[EXERCISE TASK] Retype all of the records below verbatim, keeping every line in its original order.

[RECORD SET]
● ● ● ●

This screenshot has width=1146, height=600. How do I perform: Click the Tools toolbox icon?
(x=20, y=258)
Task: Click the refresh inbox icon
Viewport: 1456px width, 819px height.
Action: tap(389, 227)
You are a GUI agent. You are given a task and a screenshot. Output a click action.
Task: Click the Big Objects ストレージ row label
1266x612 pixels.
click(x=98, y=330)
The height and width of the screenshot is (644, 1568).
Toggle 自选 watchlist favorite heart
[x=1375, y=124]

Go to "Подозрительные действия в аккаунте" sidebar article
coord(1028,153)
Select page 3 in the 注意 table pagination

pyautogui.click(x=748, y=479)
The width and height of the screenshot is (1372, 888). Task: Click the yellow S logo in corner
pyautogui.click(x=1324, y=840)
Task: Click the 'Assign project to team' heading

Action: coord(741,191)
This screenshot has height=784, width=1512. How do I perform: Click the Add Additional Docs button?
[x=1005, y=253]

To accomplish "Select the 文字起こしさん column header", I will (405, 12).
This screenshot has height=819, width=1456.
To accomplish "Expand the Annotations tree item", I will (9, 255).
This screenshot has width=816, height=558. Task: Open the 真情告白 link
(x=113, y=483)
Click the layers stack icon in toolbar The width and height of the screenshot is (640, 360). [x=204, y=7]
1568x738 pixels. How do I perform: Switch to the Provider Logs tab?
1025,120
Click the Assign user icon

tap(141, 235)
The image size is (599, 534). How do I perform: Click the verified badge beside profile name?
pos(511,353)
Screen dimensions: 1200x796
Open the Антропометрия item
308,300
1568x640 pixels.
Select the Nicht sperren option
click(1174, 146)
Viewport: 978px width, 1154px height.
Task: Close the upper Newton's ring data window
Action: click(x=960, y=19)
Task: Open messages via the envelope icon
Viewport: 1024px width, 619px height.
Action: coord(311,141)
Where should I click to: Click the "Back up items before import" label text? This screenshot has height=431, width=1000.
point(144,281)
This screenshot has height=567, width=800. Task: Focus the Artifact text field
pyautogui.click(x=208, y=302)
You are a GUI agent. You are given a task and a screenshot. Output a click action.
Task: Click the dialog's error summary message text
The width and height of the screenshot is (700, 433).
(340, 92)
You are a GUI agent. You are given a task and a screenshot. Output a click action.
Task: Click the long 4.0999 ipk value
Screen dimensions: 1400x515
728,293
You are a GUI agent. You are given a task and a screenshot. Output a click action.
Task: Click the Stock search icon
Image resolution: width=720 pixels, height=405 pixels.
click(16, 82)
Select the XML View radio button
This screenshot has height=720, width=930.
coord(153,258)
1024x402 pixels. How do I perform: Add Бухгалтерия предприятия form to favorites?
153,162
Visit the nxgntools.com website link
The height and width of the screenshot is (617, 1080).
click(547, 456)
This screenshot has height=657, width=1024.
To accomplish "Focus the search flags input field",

● ● ● ●

[ANSWER TO THIS EXERCISE]
This screenshot has width=1146, height=600. How do I perform: Click the Tools toolbox icon?
(x=20, y=258)
Task: Click the refresh inbox icon
Viewport: 1456px width, 819px height.
Action: tap(389, 227)
You are a GUI agent. You are given a task and a screenshot. Output a click action.
Task: Click the Big Objects ストレージ row label
1266x612 pixels.
click(x=98, y=330)
The height and width of the screenshot is (644, 1568).
Toggle 自选 watchlist favorite heart
[x=1375, y=124]

Go to "Подозрительные действия в аккаунте" sidebar article
coord(1028,153)
Select page 3 in the 注意 table pagination

pyautogui.click(x=748, y=479)
The width and height of the screenshot is (1372, 888). Task: Click the yellow S logo in corner
pyautogui.click(x=1324, y=840)
Task: Click the 'Assign project to team' heading

Action: coord(741,191)
This screenshot has height=784, width=1512. How do I perform: Click the Add Additional Docs button?
[x=1005, y=253]

To accomplish "Select the 文字起こしさん column header", I will (405, 12).
This screenshot has height=819, width=1456.
To accomplish "Expand the Annotations tree item", I will (9, 255).
This screenshot has width=816, height=558. Task: Open the 真情告白 link
(x=113, y=483)
Click the layers stack icon in toolbar The width and height of the screenshot is (640, 360). [x=204, y=7]
1568x738 pixels. How do I perform: Switch to the Provider Logs tab?
1025,120
Click the Assign user icon

tap(141, 235)
The image size is (599, 534). How do I perform: Click the verified badge beside profile name?
pos(511,353)
Screen dimensions: 1200x796
Open the Антропометрия item
308,300
1568x640 pixels.
Select the Nicht sperren option
click(1174, 146)
Viewport: 978px width, 1154px height.
Task: Close the upper Newton's ring data window
Action: click(x=960, y=19)
Task: Open messages via the envelope icon
Viewport: 1024px width, 619px height.
Action: coord(311,141)
Where should I click to: Click the "Back up items before import" label text? This screenshot has height=431, width=1000.
point(144,281)
This screenshot has height=567, width=800. Task: Focus the Artifact text field
pyautogui.click(x=208, y=302)
You are a GUI agent. You are given a task and a screenshot. Output a click action.
Task: Click the dialog's error summary message text
The width and height of the screenshot is (700, 433).
(340, 92)
You are a GUI agent. You are given a task and a screenshot. Output a click action.
Task: Click the long 4.0999 ipk value
Screen dimensions: 1400x515
728,293
You are a GUI agent. You are given a task and a screenshot. Output a click action.
Task: Click the Stock search icon
Image resolution: width=720 pixels, height=405 pixels.
click(16, 82)
Select the XML View radio button
This screenshot has height=720, width=930.
coord(153,258)
1024x402 pixels. How do I perform: Add Бухгалтерия предприятия form to favorites?
153,162
Visit the nxgntools.com website link
The height and width of the screenshot is (617, 1080).
click(547, 456)
This screenshot has height=657, width=1024.
To accomplish "Focus the search flags input field",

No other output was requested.